Baseball is known as America's game, but it is growing rapidly and gaining popularity in countries all over the world. Baseball is popular in Japan, Canada, Mexico, Puerto Rico, Cuba, and many other countries. If you are going to your first baseball game, you'll want to read up on these basic rules for how the game works. The most basic baseball concepts are:
Baseball games consist of innings. An inning has both a top-half and bottom-half where teams switch off from playing defense (fielding) and offense (batting). In Major League Baseball, the games last nine innings. The team with the most runs at the end of the ninth inning is the winner. If the score is tied, additional innings can be played called extra innings. The pace of baseball games is often said to be slower than other sports. The reason being is that there are no clocks that keep track of time. In fact, baseball games can technically last forever if the score remains tied at the end of nine innings.

→ **SUPPLIED MATERIAL**

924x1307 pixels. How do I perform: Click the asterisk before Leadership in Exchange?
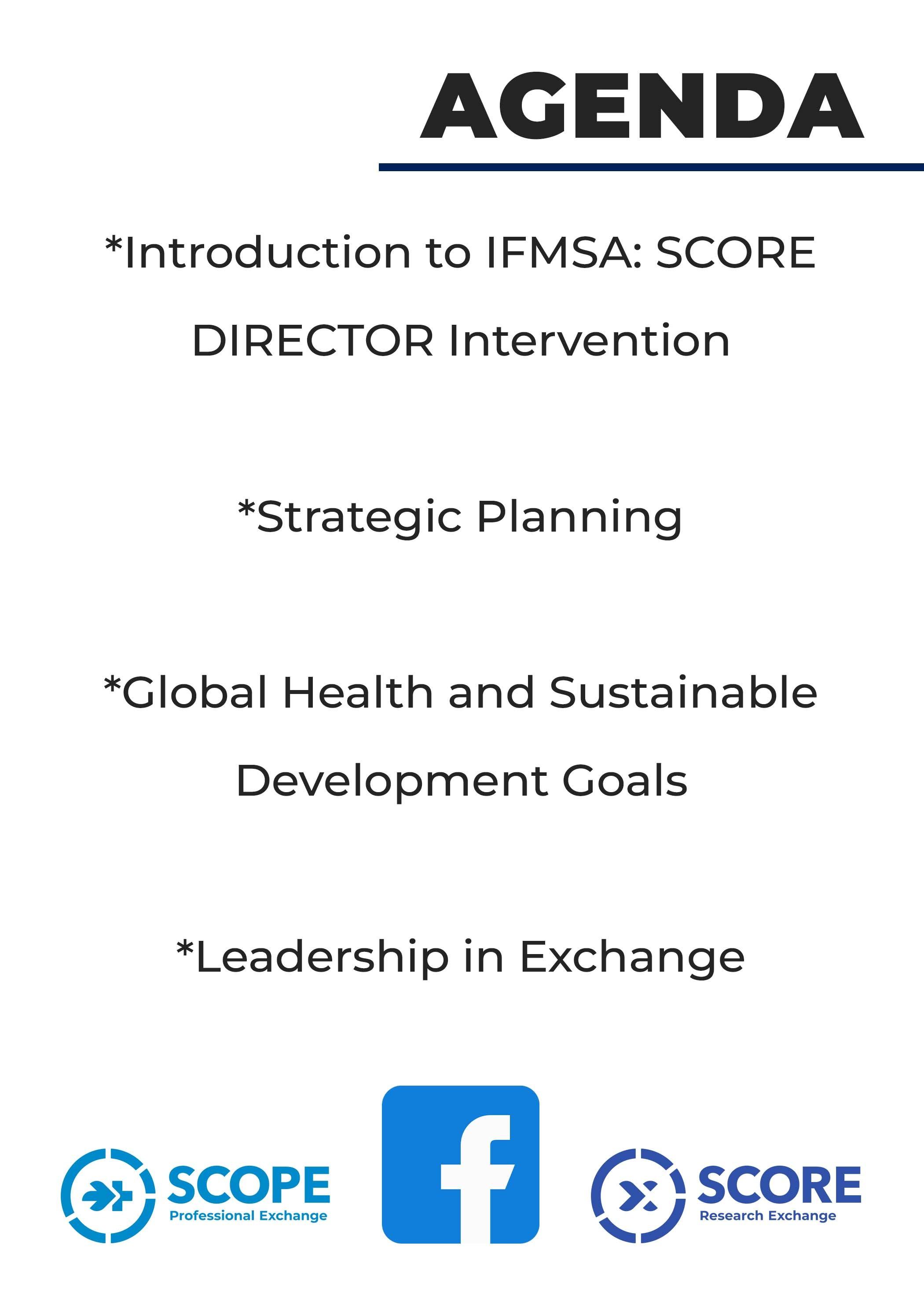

→ **TASKS**
a) Name every place that the baseball passage gives as one where baseball is popular.
b) Answer these questions from the baseball passage:
(i) Baseball is known as whose game?
(ii) How many innings do Major League Baseball games last?
(iii) What are the additional innings played when the score is tied called?

→ **EXPECTED ANSWERS**
a) Japan, Canada, Mexico, Puerto Rico, Cuba

b)
(i) America's
(ii) Nine
(iii) Extra innings